What needs to be done:
Copy out again, unchanged, the line that contains "You are a computer-use agent. The width" and every line after it down to the last line of the data.

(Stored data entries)

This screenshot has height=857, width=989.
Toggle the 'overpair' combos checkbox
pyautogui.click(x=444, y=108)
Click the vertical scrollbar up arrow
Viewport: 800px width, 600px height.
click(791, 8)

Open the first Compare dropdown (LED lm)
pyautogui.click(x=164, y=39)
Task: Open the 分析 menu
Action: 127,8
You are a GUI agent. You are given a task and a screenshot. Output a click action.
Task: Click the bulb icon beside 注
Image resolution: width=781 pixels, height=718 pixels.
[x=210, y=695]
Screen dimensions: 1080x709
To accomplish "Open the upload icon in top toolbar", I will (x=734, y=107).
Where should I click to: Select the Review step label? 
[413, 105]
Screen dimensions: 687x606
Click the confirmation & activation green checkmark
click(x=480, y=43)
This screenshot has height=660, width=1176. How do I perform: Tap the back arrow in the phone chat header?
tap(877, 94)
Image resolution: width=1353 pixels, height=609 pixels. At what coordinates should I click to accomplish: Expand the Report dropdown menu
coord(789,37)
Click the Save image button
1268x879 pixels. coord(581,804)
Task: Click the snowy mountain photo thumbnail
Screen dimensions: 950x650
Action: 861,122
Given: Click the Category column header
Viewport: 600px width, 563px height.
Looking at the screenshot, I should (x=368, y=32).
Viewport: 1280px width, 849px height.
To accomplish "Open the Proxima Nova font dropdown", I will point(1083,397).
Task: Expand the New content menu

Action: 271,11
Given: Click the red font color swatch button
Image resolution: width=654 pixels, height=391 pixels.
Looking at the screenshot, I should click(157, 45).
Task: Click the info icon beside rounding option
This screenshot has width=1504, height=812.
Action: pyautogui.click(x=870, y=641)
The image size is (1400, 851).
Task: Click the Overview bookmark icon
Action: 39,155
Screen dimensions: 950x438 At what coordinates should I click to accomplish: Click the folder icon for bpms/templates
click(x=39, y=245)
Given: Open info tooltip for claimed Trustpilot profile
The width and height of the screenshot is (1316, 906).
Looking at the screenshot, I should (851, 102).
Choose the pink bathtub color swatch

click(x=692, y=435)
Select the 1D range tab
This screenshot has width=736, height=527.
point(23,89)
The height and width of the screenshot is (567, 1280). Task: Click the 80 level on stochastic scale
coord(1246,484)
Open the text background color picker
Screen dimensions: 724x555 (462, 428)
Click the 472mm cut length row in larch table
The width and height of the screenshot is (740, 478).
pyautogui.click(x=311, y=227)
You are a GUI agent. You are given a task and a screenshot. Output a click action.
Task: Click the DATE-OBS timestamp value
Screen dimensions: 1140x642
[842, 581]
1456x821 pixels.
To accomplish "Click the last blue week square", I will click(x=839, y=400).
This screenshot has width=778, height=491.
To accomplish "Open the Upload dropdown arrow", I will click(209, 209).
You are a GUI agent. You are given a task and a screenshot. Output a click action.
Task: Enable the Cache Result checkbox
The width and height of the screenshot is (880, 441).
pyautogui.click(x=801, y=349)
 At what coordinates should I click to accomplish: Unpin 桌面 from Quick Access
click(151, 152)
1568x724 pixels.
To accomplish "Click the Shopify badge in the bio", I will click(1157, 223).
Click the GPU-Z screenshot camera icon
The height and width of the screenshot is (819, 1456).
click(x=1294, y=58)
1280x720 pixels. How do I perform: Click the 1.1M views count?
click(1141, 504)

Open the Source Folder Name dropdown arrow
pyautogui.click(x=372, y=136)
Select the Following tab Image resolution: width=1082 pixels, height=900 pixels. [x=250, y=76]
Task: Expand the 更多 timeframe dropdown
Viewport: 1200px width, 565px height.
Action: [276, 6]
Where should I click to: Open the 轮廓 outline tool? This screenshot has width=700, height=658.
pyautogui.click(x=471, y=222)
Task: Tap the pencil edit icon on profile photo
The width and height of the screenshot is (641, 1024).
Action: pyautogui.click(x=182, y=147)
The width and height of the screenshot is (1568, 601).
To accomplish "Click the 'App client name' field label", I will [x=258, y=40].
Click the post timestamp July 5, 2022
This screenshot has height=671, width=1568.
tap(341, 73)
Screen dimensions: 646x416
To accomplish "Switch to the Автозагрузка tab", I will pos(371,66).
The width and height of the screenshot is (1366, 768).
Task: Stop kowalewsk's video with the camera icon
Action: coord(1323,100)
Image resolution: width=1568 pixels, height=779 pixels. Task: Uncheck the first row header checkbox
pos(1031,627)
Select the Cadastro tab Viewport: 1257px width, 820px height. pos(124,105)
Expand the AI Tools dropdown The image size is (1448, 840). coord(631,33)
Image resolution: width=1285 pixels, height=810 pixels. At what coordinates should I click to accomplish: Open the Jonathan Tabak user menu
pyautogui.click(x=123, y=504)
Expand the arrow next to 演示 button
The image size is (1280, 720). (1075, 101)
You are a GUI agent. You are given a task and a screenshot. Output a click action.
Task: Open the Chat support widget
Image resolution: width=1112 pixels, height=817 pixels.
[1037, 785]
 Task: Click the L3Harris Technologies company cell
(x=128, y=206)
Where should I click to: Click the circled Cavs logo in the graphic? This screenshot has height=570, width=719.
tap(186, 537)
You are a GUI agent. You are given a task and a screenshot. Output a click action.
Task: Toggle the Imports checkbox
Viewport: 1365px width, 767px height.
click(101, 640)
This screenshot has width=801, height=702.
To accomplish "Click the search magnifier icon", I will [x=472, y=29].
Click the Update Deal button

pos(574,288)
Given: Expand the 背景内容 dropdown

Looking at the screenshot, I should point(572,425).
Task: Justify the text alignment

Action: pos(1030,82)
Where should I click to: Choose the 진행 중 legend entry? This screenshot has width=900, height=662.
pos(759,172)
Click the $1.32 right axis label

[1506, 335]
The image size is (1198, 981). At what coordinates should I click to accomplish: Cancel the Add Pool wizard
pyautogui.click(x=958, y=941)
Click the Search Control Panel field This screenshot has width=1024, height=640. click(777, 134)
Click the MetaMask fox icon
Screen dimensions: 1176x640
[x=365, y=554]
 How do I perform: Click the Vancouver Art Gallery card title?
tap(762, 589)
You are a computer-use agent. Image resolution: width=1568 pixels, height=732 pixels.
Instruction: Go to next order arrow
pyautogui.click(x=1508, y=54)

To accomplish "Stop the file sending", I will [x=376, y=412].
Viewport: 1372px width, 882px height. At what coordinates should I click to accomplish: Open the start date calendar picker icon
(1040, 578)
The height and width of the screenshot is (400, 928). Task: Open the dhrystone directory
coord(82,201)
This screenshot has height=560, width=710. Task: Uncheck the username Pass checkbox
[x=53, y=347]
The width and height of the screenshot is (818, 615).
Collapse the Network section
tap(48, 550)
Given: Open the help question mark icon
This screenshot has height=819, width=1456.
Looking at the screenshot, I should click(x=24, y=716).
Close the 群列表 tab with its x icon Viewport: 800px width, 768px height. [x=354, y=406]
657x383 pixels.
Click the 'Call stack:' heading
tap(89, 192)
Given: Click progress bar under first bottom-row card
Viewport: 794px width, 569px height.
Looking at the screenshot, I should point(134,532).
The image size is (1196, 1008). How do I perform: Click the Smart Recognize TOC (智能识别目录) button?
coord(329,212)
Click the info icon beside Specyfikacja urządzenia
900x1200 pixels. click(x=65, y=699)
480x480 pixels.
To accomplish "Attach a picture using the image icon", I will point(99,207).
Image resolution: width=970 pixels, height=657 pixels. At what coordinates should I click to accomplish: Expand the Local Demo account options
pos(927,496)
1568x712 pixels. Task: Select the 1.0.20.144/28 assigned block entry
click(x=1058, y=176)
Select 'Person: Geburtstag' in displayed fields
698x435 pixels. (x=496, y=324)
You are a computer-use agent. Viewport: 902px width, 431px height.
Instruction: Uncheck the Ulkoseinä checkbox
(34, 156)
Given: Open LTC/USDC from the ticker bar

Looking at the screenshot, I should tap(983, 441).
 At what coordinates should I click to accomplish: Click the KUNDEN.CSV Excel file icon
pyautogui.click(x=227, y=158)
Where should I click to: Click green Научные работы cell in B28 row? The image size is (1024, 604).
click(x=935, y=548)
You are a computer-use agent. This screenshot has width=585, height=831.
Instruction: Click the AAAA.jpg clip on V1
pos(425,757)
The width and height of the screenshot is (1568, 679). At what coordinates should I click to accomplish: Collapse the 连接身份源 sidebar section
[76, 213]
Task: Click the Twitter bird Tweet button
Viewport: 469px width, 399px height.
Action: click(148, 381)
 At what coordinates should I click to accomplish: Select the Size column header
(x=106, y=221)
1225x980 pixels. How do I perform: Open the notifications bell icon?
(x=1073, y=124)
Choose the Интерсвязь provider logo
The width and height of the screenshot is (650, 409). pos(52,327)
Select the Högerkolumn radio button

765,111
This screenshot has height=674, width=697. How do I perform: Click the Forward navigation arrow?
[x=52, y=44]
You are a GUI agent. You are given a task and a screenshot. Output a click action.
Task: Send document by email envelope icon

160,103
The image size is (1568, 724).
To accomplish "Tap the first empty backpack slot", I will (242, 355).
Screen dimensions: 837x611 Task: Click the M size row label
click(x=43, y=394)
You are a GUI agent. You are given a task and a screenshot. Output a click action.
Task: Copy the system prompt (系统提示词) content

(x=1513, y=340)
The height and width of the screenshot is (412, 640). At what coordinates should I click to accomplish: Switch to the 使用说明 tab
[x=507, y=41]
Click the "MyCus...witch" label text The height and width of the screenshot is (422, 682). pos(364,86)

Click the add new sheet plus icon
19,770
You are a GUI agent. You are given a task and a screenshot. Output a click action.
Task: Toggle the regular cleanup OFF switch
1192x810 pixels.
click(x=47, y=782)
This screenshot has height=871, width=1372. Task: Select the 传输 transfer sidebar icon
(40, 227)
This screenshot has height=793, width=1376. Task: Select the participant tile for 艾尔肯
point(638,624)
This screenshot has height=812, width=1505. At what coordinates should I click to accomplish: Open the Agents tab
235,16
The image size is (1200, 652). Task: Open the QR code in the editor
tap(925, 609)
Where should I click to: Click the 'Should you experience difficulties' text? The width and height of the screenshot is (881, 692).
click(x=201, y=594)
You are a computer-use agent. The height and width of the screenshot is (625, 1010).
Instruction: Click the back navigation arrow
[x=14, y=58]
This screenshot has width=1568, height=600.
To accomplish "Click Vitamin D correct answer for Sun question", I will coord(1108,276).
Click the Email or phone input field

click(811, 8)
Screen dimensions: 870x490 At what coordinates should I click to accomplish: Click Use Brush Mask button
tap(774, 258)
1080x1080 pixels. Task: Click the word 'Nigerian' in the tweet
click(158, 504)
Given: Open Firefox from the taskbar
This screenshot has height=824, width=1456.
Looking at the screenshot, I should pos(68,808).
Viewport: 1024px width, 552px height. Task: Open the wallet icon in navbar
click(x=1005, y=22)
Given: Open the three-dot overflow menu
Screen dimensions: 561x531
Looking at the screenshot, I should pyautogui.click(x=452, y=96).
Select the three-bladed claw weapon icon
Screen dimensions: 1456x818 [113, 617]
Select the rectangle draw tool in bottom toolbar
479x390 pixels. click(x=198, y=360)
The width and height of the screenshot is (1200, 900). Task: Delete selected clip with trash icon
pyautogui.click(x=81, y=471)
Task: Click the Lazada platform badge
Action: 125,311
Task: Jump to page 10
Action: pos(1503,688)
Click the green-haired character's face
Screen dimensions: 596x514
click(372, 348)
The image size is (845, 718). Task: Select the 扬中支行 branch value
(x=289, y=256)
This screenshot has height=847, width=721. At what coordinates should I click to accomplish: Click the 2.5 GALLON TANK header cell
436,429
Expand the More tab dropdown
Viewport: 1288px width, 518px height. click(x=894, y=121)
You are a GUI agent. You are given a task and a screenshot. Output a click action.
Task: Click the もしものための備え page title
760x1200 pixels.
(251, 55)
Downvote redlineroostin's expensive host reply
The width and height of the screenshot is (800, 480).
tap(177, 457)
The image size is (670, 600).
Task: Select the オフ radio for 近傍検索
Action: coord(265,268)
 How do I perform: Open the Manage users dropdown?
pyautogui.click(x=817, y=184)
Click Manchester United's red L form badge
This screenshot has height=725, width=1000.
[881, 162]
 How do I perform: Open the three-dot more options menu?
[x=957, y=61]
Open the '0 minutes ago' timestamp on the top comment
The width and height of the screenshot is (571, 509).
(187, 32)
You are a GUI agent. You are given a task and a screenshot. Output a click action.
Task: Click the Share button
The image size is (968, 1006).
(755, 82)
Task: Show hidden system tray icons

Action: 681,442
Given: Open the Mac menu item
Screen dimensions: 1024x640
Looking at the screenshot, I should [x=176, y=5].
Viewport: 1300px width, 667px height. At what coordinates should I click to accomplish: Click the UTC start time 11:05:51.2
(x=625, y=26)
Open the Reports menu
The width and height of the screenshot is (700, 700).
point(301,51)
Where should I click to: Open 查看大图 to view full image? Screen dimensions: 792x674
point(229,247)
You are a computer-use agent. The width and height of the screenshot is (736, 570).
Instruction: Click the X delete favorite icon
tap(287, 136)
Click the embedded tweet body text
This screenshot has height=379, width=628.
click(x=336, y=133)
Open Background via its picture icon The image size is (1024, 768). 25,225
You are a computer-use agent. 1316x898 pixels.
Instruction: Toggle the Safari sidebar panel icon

Response to this task:
You are a computer-use agent. The width and height of the screenshot is (736, 570).
Instruction: Click the X delete favorite icon
tap(287, 136)
Click the embedded tweet body text
This screenshot has height=379, width=628.
click(x=336, y=133)
Open Background via its picture icon The image size is (1024, 768). 25,225
You are a computer-use agent. 1316x898 pixels.
Instruction: Toggle the Safari sidebar panel icon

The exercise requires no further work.